# DATA SHOWN:
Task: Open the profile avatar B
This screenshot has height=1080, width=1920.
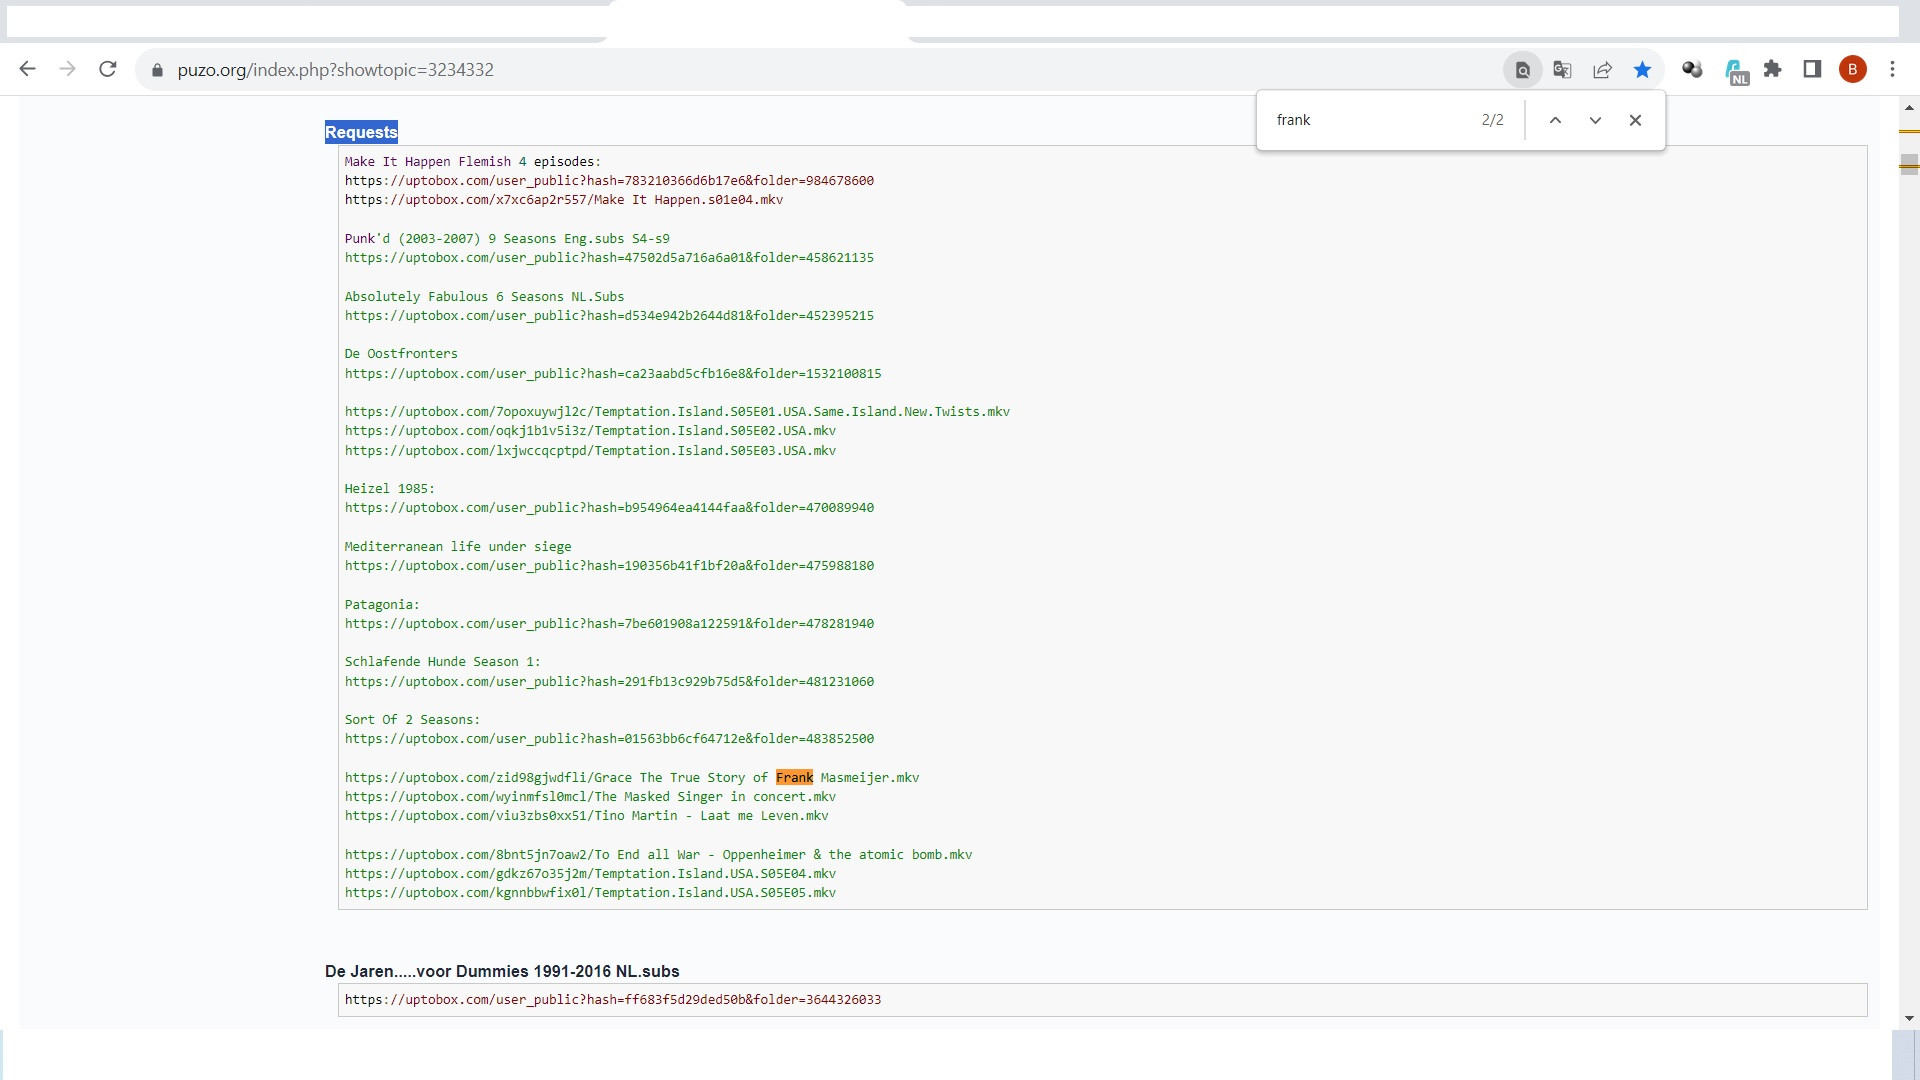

...

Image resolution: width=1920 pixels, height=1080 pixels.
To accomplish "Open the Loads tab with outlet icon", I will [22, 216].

--

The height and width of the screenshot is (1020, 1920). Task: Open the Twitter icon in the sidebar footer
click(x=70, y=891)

# DIRECTIONS:
Transcribe the records above exactly, beginning at the line that contains "Task: Open the profile avatar B" and ending with the line that contains "This screenshot has height=1080, width=1920.", both included, and nothing else.

# TASK SOLUTION:
Task: Open the profile avatar B
This screenshot has height=1080, width=1920.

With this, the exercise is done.